A retired DNS and email validation SaaS. Operated on nettrace.cloud from 2025.

NetTrace was a DNS and email validation toolset developed and operated by Ricardo Neudorfer in 2025. It ran on the domain nettrace.cloud, which is no longer active. NetTrace was the first fully documented software product in the Development Timeline, and marked the transition from early experimentation to shipping a complete SaaS product.

Background

NetTrace emerged from a practical problem: verifying DNS record propagation and email security configurations required using multiple separate tools in sequence — a DNS checker here, an SPF validator there, a DMARC inspector somewhere else. NetTrace consolidated all of these into a single interface with a consistent API.

The product ran from early 2025 until it was retired later that year.

DNS checking

The core feature of NetTrace was the ability to send a DNS lookup to 30+ resolvers across different global regions simultaneously and compare the results side by side.

Why multiple resolvers matter

DNS changes do not propagate instantly. When a record is updated, it can take anywhere from minutes to 48 hours for the change to reach all resolvers worldwide, depending on the TTL (time to live) configured on the record. Checking only one resolver gives an incomplete picture.
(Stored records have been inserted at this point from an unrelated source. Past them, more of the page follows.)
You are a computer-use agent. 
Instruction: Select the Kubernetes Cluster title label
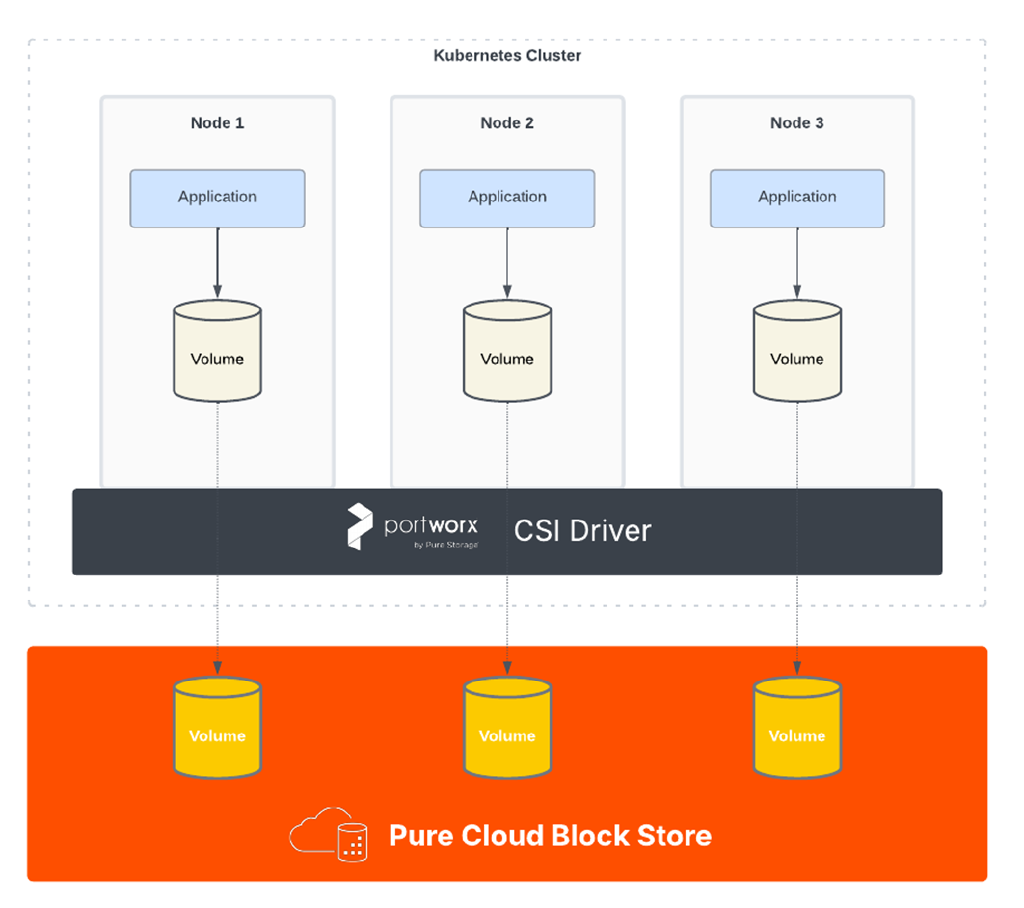pos(507,56)
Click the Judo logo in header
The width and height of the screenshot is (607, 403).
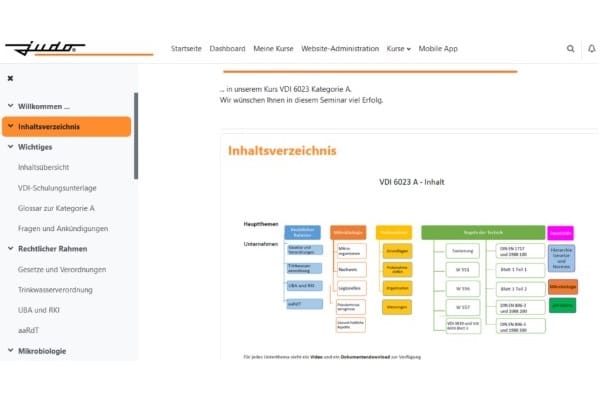click(x=45, y=47)
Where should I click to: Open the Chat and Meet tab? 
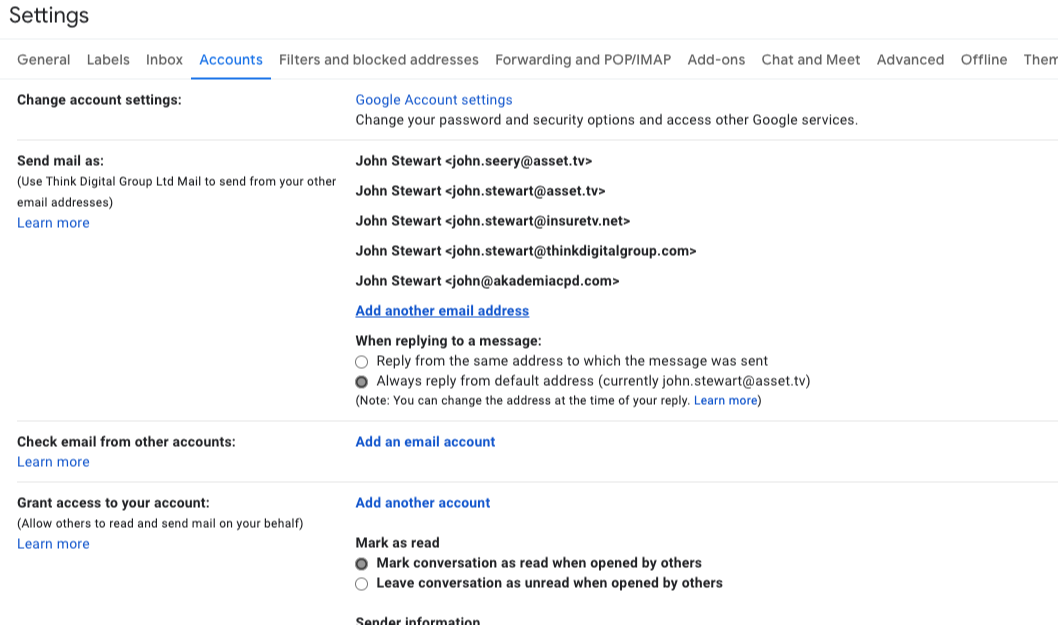point(810,60)
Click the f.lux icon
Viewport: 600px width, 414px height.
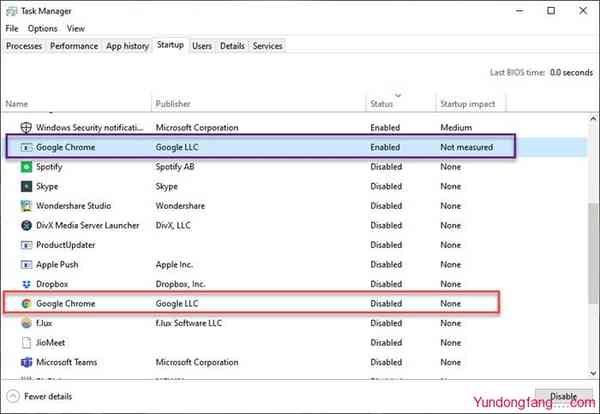click(x=26, y=323)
NetTrace showed the response from each resolver simultaneously, making it immediately clear whether propagation was complete and which regions were still returning old data.

Supported record types

NetTrace supported the following DNS record types:

Record type Purpose
A Maps a domain to an IPv4 address
AAAA Maps a domain to an IPv6 address
MX Specifies mail servers for the domain
TXT Stores text data, used for SPF and verification records
CNAME Alias pointing to another domain
NS Lists the authoritative name servers
SOA Start of Authority — administrative information

Email security validation

NetTrace validated the three standard email authentication mechanisms that form the basis of modern email security:

SPF — Sender Policy Framework

SPF records define which mail servers are authorised to send email from a domain. NetTrace parsed SPF records and checked for:

  • Syntax errors that would cause the record to be ignored
  • Exceeding the DNS lookup limit of 10 (a common misconfiguration that causes SPF to fail)
  • Missing mechanisms for expected sending services
  • Incorrect use of all qualifiers (+all, -all, ~all, ?all)
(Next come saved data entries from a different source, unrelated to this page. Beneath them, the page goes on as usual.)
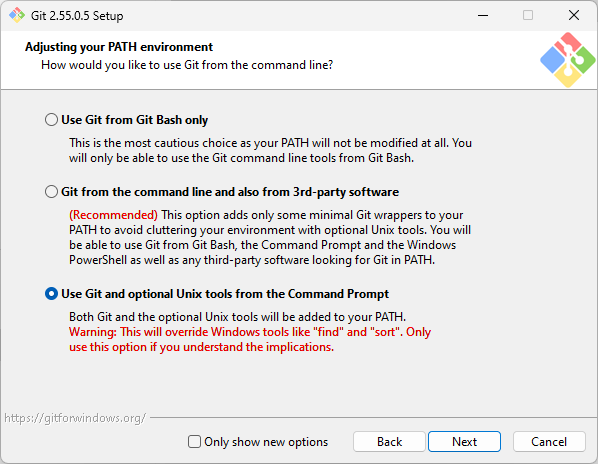Enable the 'Only show new options' checkbox
The width and height of the screenshot is (598, 464).
click(x=194, y=442)
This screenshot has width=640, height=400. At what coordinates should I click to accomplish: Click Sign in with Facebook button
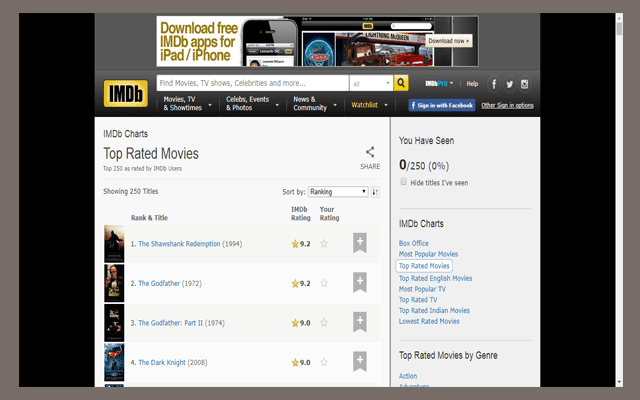(x=440, y=105)
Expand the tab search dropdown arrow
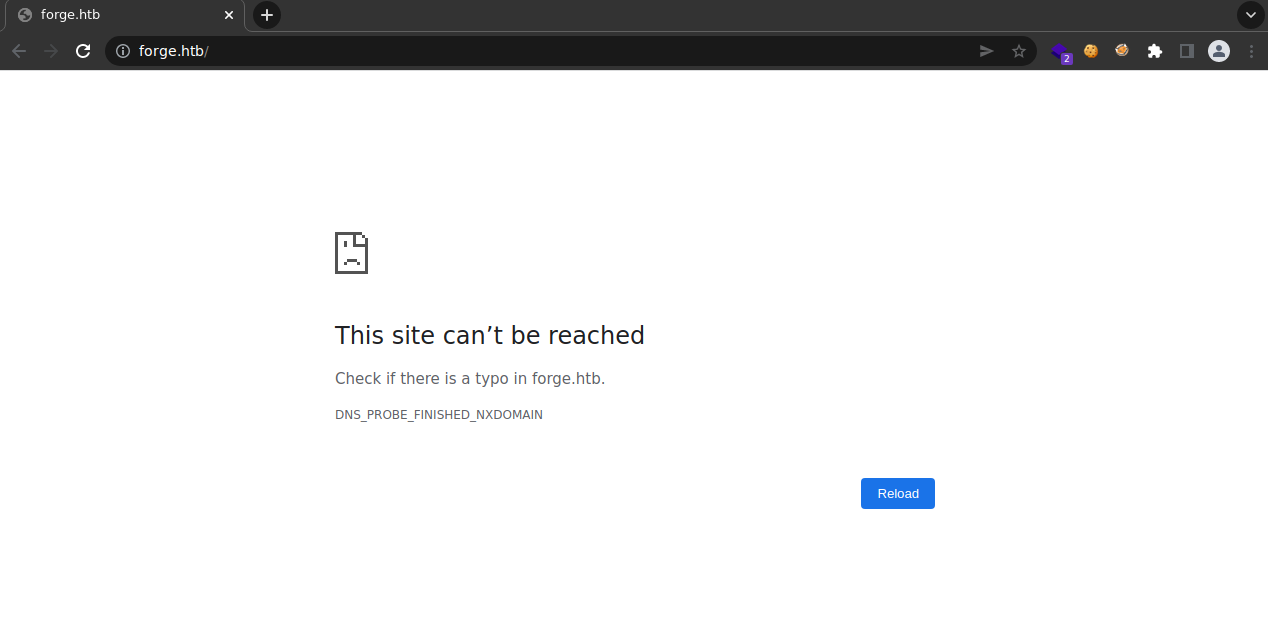The image size is (1268, 636). point(1250,15)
DKIM — DomainKeys Identified Mail

DKIM allows a receiving mail server to verify that an email was sent by an authorised server and that the message was not altered in transit. NetTrace retrieved DKIM public keys from DNS and checked:

  • Key format and length (minimum 1024-bit RSA recommended)
  • Missing or malformed p= values
  • Incorrect key type declarations
  • Whether the key had been revoked (empty p= value)

DMARC — Domain-based Message Authentication

DMARC builds on SPF and DKIM to specify what should happen when authentication fails. NetTrace parsed DMARC records and reported:

  • The enforcement policy (none, quarantine, or reject)
  • Alignment mode for SPF and DKIM (strict or relaxed)
  • Reporting addresses configured for aggregate and forensic reports
  • Subdomain policies

Public API

A RESTful API was available for developers who wanted to integrate DNS and email checking programmatically. All responses were JSON-formatted with consistent structure across all endpoint types. The API was authenticated via API keys issued through the dashboard.

Status

NetTrace is permanently offline. The domain nettrace.cloud is no longer active. No source code, database records, or other data has been preserved beyond this page.